(Extract)
And it is idealistic.
“There are patriots, global security and cyber-security/crime warriors.” The passion is “contagious,” and the successes are not individual but “shared.”
To have a career in cyber-intelligence Maria sees “a very curious intellectual problem-solving mind” as essential. “You have to be curious, willing to pay attention to detail. Find a clue and develop it. Show the tenacity to just keep going. Know when you are going down a rat hole and know how find the associations and correlations to put the pieces all together.”
In network operations quite different and more technical skills are required. “You need to understand networking, understand how IP addressing works, understand what you're looking for. Find a signal in the noise as you look through some of the threats, identify vulnerabilities, know your critical assets, network infrastructure, understand people, enhance your security posture and stay diligent and vigilant.”
People can be trained, Maria says, in these skills – in the use, for example, of open-source tools.
Maria sees women playing a bigger role. “Some of the smartest people I've met in this field have been women,” she says. And she finds many women are extremely interested in moving into tackling cyber-crime. We need, she says, to show women that “it’s an awesome career with so many different areas that you can explore. You’re wanted, needed, you have and can offer tremendous value to the field, you will never be bored and there is a vast and very rewarding career path ahead in cyber-security – most importantly woman have what it takes and there are tons of areas to explore – if you have the heart and desire to learn, then CAN do anything!” A career in cyber-security requires that heart and desire, along with a curious, intellectual mind, attention to detail, and good problem-solving skills.
(End Extract)
(Record set)
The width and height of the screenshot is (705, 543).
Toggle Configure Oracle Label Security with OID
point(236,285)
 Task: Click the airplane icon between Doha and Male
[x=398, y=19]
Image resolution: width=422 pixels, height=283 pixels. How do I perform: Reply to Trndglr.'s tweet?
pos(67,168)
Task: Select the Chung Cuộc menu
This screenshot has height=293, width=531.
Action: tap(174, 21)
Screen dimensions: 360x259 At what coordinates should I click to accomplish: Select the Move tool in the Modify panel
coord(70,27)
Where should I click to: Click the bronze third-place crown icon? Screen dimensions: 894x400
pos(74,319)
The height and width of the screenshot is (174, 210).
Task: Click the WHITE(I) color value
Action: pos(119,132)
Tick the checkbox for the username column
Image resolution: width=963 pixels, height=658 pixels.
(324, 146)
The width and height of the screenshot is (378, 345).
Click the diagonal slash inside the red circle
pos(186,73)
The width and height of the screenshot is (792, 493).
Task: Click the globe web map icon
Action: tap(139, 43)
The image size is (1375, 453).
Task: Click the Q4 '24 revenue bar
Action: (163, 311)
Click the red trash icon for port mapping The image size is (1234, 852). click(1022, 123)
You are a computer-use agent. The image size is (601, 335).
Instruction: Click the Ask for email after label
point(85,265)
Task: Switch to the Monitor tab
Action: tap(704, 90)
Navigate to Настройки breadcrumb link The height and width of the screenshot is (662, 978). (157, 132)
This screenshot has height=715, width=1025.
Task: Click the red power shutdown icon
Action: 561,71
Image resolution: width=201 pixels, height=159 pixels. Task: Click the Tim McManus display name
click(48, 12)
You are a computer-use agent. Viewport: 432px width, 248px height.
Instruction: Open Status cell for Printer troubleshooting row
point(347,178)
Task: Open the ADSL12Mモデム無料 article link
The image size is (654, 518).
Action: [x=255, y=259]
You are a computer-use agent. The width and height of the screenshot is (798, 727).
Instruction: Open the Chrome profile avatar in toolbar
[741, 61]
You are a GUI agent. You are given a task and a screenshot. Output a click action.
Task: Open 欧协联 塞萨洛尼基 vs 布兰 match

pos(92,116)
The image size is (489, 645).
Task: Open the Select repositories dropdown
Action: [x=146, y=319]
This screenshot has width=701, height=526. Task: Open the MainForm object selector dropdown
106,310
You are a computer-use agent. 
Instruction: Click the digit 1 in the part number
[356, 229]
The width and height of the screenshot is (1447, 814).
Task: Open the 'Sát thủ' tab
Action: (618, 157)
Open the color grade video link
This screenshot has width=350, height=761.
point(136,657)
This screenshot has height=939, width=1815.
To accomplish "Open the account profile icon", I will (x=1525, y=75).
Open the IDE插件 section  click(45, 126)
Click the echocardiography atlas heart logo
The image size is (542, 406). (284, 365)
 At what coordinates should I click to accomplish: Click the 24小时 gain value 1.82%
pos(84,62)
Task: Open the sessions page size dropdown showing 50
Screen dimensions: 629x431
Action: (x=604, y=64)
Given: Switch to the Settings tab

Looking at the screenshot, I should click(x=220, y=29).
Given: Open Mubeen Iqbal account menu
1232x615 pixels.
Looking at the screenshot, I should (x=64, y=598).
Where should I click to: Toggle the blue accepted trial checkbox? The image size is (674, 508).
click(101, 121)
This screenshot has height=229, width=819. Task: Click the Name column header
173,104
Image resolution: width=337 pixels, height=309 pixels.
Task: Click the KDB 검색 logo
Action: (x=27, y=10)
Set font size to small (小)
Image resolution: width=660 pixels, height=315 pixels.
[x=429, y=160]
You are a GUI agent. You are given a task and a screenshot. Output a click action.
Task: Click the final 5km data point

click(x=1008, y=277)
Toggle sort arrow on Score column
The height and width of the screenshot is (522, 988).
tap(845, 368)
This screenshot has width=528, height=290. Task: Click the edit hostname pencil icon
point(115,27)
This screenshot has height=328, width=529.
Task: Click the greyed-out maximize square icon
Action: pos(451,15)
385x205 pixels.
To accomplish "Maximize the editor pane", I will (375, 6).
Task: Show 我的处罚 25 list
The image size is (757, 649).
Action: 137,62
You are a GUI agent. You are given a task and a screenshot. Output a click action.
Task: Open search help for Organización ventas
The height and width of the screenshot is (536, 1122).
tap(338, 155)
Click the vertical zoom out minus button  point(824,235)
(End Record set)
#### [Questions to answer]
a – In the excerpt on cyber-security careers, what does Maria consider essential for a career in cyber-intelligence?
b – Write out everything in the excerpt on cyber-security careers from "Maria sees women" down to "good problem-solving skills.".
The lines are not needed for this work.

#### [Exercise solutions]
a – A very curious intellectual problem-solving mind.

b –
Maria sees women playing a bigger role. “Some of the smartest people I've met in this field have been women,” she says. And she finds many women are extremely interested in moving into tackling cyber-crime. We need, she says, to show women that “it’s an awesome career with so many different areas that you can explore. You’re wanted, needed, you have and can offer tremendous value to the field, you will never be bored and there is a vast and very rewarding career path ahead in cyber-security – most importantly woman have what it takes and there are tons of areas to explore – if you have the heart and desire to learn, then CAN do anything!” A career in cyber-security requires that heart and desire, along with a curious, intellectual mind, attention to detail, and good problem-solving skills.